Schliesslich sollen in einigen ausgewählten Bereichen die Leistungen ausgebaut werden
(Beispiel: Spitex).
Verhandlungen
SR |
16.-17.12.1992 |
AB 1992, 1271 |
NR |
30.09./05.-07.10.1993 |
AB 1993, 1725 |
SR |
15.12.1993 |
AB 1993, 1047 |
NR |
28.02.-01.03.1994 |
AB 1994, 14 |
SR |
07.03.1994 |
AB 1994, 89 |
NR |
15.03.1994 |
AB 1994, 357 |
SR |
17.03.1994 |
AB 1994, 308 |
NR |
17.03.1994 |
AB 1994, 493 |
SR / NR |
18.03.1994 |
Schlussabstimmungen (35:1 / 124:38) |
Bei den gewichtigsten Neuerungen folgte der Ständerat
den Vorschlägen der Regierung. Die Haltung der Mehrheit kam im Votum von Beerli (R, BE)
zum Ausdruck: "Wir dürfen nicht an den Grundfesten rütteln und namentlich keine
weiteren Schritte hin zur Verstaalichung tun. Die heute zur Beratung anstehende Vorlage
baut auf Bewährtem auf, enthält aber dort, wo es nötig ist, um Missstände zu
beseitigen, auch grundlegende Neuerungen." Die Ratslinke bedauerte die Beibehaltung
der ihrer Ansicht nach unsozialen Kopfprämien, die Ausklammerung der Zusatzversicherungen
sowie den Verzicht auf eine obligatorische Taggeldversicherung. Dennoch wurde der - in
anderen Punkten abgeänderte - Entwurf als tragfähiger Kompromiss betrachtet und
schliesslich in der Gesamtabstimmung einstimmig verabschiedet.

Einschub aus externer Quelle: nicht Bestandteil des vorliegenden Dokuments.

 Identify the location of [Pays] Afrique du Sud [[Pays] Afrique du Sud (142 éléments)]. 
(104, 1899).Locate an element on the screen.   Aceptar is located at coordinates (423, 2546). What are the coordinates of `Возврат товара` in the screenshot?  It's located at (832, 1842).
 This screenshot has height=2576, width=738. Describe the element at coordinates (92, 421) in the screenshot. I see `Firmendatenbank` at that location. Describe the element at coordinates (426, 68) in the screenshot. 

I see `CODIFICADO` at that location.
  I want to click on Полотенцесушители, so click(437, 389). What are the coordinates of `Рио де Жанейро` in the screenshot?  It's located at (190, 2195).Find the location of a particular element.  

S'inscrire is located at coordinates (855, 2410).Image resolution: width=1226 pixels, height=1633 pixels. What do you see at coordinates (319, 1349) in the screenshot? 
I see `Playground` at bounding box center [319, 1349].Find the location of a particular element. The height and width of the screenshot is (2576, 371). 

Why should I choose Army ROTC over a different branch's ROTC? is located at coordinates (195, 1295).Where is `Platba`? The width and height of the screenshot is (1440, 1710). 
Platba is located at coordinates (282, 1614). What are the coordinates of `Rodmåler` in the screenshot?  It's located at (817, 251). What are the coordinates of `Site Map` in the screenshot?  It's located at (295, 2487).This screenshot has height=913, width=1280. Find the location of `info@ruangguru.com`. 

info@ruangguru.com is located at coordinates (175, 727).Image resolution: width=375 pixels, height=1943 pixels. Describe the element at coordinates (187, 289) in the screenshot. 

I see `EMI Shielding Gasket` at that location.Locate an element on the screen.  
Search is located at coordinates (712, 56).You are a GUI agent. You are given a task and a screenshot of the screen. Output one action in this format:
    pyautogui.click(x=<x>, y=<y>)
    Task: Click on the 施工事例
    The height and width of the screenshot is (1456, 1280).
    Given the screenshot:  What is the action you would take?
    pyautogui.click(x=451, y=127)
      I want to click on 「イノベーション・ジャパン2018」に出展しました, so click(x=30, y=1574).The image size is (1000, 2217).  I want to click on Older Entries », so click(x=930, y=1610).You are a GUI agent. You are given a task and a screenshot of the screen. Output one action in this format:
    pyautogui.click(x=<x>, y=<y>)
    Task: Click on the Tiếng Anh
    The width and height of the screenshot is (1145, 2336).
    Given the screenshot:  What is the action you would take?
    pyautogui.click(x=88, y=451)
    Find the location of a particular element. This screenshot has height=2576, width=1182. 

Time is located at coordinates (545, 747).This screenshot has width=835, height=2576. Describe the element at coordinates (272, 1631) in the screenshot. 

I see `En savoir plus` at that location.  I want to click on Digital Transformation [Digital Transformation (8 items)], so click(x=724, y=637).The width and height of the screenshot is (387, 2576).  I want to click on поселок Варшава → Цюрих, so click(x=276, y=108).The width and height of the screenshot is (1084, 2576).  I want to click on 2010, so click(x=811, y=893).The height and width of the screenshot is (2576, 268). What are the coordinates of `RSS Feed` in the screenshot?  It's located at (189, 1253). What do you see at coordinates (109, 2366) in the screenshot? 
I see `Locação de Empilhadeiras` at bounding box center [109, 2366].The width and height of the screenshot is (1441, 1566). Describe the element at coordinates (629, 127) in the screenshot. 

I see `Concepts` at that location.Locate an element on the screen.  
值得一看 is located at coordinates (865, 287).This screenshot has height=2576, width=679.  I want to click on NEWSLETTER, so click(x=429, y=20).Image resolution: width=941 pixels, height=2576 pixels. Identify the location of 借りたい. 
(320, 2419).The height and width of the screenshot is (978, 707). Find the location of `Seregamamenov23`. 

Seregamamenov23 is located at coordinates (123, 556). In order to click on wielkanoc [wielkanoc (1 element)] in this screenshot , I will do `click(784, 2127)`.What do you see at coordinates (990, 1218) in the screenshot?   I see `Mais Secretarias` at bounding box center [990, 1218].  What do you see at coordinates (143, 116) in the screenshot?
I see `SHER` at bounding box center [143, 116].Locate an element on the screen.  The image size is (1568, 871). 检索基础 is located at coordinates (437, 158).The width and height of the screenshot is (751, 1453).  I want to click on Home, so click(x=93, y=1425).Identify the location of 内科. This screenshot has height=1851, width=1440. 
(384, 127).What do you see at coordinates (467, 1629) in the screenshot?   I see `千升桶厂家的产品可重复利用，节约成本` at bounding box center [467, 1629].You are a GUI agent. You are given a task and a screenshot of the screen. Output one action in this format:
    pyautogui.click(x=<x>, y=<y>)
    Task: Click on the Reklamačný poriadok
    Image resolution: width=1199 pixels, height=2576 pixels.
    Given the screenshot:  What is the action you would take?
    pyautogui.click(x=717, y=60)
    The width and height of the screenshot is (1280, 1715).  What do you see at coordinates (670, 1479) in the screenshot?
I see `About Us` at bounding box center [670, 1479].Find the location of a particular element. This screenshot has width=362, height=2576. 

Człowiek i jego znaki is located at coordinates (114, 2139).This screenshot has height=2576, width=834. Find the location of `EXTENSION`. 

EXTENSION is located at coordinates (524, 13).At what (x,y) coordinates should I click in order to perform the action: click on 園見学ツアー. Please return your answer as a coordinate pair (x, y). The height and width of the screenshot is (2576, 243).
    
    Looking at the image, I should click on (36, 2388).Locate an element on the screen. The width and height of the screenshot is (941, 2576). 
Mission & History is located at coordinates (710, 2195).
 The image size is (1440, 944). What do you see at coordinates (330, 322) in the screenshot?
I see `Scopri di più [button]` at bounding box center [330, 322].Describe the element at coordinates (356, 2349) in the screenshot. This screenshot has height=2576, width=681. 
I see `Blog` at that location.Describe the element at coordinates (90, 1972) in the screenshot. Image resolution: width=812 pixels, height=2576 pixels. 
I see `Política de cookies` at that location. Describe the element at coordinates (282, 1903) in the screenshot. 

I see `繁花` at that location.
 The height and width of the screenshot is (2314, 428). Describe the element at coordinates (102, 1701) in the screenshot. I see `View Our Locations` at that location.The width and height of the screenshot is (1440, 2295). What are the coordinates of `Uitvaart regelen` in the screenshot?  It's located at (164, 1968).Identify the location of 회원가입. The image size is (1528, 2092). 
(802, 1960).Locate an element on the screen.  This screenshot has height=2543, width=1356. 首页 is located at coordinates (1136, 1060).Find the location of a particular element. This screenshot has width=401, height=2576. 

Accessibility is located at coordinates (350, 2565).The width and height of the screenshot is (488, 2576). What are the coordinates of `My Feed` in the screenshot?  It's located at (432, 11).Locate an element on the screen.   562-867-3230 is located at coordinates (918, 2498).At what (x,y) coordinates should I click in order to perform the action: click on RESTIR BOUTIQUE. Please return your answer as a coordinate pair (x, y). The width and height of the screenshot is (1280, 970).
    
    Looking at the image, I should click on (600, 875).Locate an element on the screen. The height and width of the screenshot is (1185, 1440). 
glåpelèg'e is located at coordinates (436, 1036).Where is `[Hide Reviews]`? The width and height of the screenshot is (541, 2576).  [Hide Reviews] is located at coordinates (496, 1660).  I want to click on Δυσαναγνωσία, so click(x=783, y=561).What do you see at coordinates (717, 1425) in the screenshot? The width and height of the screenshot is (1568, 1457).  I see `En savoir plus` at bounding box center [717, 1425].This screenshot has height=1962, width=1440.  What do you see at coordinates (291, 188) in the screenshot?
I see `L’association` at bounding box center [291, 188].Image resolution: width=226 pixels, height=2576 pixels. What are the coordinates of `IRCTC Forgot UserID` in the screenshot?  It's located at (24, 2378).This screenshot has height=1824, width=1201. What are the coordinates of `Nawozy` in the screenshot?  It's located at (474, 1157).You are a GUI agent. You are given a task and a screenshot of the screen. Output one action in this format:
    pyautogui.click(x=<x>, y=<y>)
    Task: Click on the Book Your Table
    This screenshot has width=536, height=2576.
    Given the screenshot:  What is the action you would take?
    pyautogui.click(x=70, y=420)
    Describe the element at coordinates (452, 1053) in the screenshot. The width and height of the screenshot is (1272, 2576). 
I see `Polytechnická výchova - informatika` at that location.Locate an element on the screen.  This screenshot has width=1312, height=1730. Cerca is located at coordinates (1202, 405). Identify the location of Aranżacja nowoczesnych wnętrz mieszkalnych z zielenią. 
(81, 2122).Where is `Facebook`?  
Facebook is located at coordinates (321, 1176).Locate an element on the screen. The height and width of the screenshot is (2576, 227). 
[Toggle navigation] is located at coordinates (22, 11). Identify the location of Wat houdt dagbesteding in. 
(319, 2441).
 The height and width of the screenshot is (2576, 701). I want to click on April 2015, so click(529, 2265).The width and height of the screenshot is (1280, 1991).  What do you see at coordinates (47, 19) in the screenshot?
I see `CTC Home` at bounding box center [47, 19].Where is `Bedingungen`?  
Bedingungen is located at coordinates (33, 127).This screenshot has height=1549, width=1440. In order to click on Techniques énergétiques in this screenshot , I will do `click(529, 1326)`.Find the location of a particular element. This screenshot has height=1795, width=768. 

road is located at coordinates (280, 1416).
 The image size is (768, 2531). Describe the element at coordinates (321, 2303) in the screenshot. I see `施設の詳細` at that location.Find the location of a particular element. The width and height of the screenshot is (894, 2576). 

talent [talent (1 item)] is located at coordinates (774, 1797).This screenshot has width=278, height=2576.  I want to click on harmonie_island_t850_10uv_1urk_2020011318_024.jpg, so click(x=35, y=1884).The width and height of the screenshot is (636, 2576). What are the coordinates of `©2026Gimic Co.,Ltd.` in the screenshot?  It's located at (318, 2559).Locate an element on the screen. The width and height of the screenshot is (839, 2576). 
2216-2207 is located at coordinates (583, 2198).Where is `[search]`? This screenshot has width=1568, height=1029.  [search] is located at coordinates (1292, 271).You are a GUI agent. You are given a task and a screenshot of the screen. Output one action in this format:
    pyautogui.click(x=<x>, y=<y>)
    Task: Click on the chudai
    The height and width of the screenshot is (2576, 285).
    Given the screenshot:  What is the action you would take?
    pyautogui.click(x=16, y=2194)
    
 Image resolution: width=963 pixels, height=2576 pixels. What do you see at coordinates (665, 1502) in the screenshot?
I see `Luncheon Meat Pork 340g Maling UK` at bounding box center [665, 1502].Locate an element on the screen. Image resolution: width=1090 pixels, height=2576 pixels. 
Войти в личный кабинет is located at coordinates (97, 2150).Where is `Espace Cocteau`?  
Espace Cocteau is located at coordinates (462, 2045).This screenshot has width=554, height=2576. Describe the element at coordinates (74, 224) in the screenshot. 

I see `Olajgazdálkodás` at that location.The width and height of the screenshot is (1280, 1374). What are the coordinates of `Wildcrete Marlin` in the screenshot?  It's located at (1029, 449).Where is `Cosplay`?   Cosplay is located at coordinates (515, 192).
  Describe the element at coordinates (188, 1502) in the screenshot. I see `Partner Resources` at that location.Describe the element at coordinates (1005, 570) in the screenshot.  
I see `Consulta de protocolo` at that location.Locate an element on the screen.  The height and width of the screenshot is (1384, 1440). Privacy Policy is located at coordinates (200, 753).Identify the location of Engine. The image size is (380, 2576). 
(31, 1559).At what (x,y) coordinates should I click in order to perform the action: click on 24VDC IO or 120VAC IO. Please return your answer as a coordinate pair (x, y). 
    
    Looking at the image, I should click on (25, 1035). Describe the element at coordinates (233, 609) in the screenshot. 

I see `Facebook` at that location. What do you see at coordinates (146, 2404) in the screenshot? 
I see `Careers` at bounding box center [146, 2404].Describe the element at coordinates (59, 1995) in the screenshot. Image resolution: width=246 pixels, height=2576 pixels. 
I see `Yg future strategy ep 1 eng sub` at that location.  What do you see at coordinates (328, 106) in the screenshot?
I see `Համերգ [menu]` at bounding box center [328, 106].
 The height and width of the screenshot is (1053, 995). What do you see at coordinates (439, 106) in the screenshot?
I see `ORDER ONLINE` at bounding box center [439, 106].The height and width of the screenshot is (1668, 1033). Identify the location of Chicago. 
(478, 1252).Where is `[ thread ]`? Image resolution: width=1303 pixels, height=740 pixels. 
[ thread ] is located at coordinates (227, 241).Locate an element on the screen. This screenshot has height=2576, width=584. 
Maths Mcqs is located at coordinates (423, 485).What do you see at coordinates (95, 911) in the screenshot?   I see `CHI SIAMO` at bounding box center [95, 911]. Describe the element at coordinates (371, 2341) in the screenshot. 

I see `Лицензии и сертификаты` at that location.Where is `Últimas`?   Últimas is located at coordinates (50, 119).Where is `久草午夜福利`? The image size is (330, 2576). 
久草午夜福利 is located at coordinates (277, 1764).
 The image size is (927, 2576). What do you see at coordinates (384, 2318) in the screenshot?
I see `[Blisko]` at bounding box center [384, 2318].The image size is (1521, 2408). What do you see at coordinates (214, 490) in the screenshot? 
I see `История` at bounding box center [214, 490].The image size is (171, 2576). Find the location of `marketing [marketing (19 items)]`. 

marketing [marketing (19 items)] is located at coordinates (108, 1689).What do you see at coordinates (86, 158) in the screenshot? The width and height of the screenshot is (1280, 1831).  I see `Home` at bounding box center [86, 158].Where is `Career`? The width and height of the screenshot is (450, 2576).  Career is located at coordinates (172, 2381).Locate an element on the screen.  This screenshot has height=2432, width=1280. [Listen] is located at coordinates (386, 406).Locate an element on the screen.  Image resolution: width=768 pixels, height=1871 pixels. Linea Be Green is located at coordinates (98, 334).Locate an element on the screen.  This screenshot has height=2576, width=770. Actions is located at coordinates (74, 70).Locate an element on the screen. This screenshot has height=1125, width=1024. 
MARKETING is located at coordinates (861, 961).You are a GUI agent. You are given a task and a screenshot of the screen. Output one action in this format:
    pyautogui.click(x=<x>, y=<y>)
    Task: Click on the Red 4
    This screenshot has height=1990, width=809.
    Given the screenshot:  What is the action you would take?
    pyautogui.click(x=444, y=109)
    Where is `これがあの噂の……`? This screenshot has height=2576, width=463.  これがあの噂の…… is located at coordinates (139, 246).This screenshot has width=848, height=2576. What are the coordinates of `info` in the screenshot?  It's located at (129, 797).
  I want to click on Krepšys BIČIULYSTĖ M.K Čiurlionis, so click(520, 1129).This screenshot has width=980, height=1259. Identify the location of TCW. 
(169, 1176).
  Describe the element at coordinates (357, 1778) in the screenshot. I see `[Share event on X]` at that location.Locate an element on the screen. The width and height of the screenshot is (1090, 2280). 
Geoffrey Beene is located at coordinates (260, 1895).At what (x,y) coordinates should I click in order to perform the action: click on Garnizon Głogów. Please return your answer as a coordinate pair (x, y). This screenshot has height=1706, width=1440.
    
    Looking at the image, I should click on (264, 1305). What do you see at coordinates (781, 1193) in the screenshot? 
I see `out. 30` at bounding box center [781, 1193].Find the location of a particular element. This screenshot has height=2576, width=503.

Der Nationalrat folgte in den Grundfragen Bundes-
und Ständerat. In vielen Einzelfragen wurde lange in und zwischen den zwei Kammern
gerungen. Im Nationalrat wurden beispielsweise Ergänzungen im Sinne der Vorschläge der
Kartellkommission aufgenommen. So sollen wettbewerbshindernde Bestimmungen in
Verbandsstatuten, Standesregeln und Tarifverträgen ausdrücklich verboten werden. Der
Nationalrat brachte auch das Element der Gesundheitsförderung und der
Krankheitsverhütung in die Vorlage ein.
Nach der Beratung im Nationalrat waren 75 Differenzen
entstanden, die bereinigt werden mussten. Besonders umstritten war die Regelung der
Prämienverbilligungen. Der Ständerat berücksichtigte dabei die Opposition der Kantone
gegen die ihnen von der Regierung auferlegte Verpflichtung zur Mitfinanzierung der
Verbilligungsbeiträge. Der Nationalrat entwickelte daraufhin ein abgestufteres Modell der
finanziellen Beteiligung der Kantone. Er räumte den Kantonen überdies grösstmögliche
Freiheit bei der Ausgestaltung des Prämienverbilligungssystems ein. Ein "Streit um
Worte" (Kommissionsprecherin Segmüller) entstand bei der Frage der Anerkennung
komplementär-medizinischer Methoden. Auch bei der Diskussion, ob Psychotherapeuten und
Physiotherapeutinnen ausdrücklich im Gesetz genannt werden sollten, wurde nicht um deren
grundsätzliche Anerkennung gerungen, sondern um die genaue Formulierung im Gesetzestext.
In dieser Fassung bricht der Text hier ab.